**** Passage

When a party accepts the fiduciary duty on behalf of another party, they are required to act in the best interest of the principal, the party whose assets they are managing. This is what is known as a “prudent person standard of care.” The prudent-person rule requires that a person acting as fiduciary is required to act first and foremost with the needs of beneficiaries in mind. Strict care must be taken to ensure no conflict of interest arises between the fiduciary and their principal.

In other words, the fiduciary is expected to manage the assets for the benefit of the other person, rather than for their own profit, and cannot benefit personally from their management of assets.

In addition, your relationship with your mother, and the manner in which you control and dissipate her assets are also governed by the California Probate Code.

Some Probate Code sections have provisions that are punitive in nature and are designed to keep fiduciaries and others dealing with trust property in line. These statutes have sharp teeth.

Take, for example, California Probate Code § 859, which concerns property taken from a trust, an estate, a minor, an elder, or other vulnerable persons through the use of undue influence, in bad faith, or through the commission of financial elder abuse.

If someone steals money or property from a trust or estate,  California Probate Code § 850 allows the complaining party to ask the Superior Court to order the thief to give the money or property back.  To discourage such theft, Probate Code section 859 provides that the wrongdoer “shall be liable for twice the value of the property recovered,” and may be liable for legal expenses incurred to recover the property, if the complaining party can prove the wrongdoer took the asset in bad faith, through undue influence, or through the commission of financial elder abuse.

********
**** Stored records

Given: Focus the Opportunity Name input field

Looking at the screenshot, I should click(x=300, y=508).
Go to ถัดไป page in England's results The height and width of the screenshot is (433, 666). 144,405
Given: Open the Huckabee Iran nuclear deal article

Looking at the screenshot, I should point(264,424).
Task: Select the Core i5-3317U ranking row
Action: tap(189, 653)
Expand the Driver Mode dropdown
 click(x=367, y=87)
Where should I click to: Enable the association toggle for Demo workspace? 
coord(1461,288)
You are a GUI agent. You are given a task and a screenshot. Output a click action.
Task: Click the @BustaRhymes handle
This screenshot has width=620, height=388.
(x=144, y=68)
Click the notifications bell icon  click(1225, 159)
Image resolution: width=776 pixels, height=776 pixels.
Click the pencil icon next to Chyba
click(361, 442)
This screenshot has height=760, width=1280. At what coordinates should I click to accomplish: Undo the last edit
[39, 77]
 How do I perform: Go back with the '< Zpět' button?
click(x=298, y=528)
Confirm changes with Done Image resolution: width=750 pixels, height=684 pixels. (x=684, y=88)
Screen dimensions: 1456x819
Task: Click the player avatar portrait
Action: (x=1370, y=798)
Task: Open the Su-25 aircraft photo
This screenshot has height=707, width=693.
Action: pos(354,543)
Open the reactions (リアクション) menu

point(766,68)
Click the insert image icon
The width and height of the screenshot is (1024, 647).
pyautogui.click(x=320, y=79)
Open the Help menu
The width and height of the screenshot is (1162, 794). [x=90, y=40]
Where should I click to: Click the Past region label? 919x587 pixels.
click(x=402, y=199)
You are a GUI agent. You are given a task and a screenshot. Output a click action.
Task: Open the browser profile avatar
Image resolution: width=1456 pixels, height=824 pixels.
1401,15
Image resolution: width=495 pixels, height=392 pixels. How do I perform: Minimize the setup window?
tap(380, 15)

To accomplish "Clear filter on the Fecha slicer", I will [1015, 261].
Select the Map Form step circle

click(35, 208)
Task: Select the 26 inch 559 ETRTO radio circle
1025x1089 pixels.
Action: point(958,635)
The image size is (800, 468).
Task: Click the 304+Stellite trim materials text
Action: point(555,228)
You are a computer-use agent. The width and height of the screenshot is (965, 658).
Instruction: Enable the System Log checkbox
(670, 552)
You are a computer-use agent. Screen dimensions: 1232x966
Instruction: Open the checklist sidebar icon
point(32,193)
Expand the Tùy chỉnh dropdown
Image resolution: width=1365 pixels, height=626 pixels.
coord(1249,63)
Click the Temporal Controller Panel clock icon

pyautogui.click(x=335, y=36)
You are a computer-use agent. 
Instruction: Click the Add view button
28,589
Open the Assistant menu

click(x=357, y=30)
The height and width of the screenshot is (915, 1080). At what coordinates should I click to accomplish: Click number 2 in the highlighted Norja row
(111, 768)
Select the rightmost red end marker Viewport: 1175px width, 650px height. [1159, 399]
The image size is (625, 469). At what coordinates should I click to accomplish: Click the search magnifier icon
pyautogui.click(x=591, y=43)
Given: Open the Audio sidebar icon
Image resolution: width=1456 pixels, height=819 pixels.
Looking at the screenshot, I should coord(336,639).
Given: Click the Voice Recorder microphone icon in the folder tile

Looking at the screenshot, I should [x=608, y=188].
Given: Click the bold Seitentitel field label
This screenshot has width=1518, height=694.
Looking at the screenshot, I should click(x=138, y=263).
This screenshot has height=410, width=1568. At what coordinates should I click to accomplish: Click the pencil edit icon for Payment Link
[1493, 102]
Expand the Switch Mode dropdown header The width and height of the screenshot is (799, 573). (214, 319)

********

What to do =>
• A. Extract the part of the fiduciary duty passage starting with "In other words, the" and going on through "California Probate Code.".
• B. Answer these questions from the fiduciary duty passage:
(i) What must a fiduciary take strict care to keep from arising between themselves and their principal?
(ii) Which California Probate Code section lets the complaining party ask the Superior Court to order stolen money or property returned?
(iii) Under Probate Code section 859, the wrongdoer is liable for what amount?
The rows play no part in this work.

Responses to the exercise =>
• A.
In other words, the fiduciary is expected to manage the assets for the benefit of the other person, rather than for their own profit, and cannot benefit personally from their management of assets.

In addition, your relationship with your mother, and the manner in which you control and dissipate her assets are also governed by the California Probate Code.

• B.
(i) A conflict of interest.
(ii) California Probate Code § 850.
(iii) Twice the value of the property recovered.